Marduk vs. Tiamat

Merodach advances to the fight armed with a club and bow which Anu had placed in his hand and which subsequently became a constellation, as well as with his own peculiar weapon which hung behind his back. It was shaped like a sickle, and is the αρπη or khereb with which Greek mythology armed the Asiatic hero Perseus.

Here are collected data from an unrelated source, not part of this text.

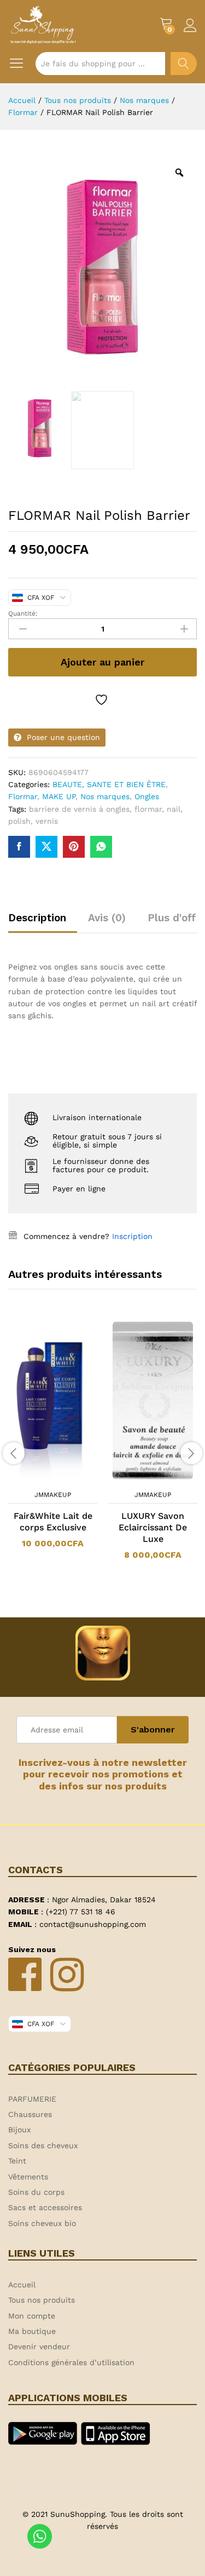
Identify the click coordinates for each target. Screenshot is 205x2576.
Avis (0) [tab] (107, 918)
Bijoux (19, 2129)
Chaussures (30, 2114)
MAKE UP (58, 796)
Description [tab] (37, 918)
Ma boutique (32, 2331)
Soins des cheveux (43, 2145)
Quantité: (23, 613)
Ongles (146, 796)
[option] (53, 1440)
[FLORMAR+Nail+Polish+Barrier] (46, 847)
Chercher (184, 63)
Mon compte (31, 2315)
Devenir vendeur (39, 2346)
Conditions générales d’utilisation (71, 2362)
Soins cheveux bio (42, 2223)
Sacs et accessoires (45, 2207)
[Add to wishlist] (103, 700)
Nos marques (105, 796)
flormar (148, 809)
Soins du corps (36, 2192)
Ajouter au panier (102, 662)
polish (19, 821)
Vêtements (28, 2176)
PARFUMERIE (32, 2099)
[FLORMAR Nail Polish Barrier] (19, 847)
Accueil (22, 2284)
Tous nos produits (41, 2300)
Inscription (132, 1236)
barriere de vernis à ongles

The struggle was long and terrible. Tiamat opened her month to swallow the god, but he thrust a storm-wind down her throat, and the monster was burst asunder, while her allies fled in terror before the victorious deity.

The combat is represented in stone in one of the Assyrian bas-reliefs now in the British Museum. There we can see the demon as she appeared to the Assyrians, with claws and wings, a short tail, and horns upon the head.

Battle between Marduk (Bel) and Tiamat. Drawn from a bas-relief from the Palace of Ashur-nasir-pal, King of Assyria, 885-860 B.C., at Nimrûd. British Museum, Nimrûd Gallery, Nos. 28 and 29. http://bharatkalyan97.blogspot.com/2013/06/tablet-of-destinies.html

Battle between Marduk (Bel) and Tiamat. Drawn from a bas-relief from the Palace of Ashurbanipal, King of Assyria, 885-860 B.C., at Nimrûd.
British Museum, Nimrûd Gallery, Nos. 28 and 29.
http://bharatkalyan97.blogspot.com/2013/06/tablet-of-destinies.html

When we remember the close parallelism that exists between this conflict of Merodach with Tiamat, and the war recorded in the Apocalypse between Michael and “the great dragon,” it is difficult not to trace in the lineaments of Tiamat the earliest portraiture of the mediaeval devil.”

A.H. Sayce, Lectures on the Origin and Growth of Religion as Illustrated by the Religion of the Ancient Babylonians, 5th ed., London, 1898, p. 102.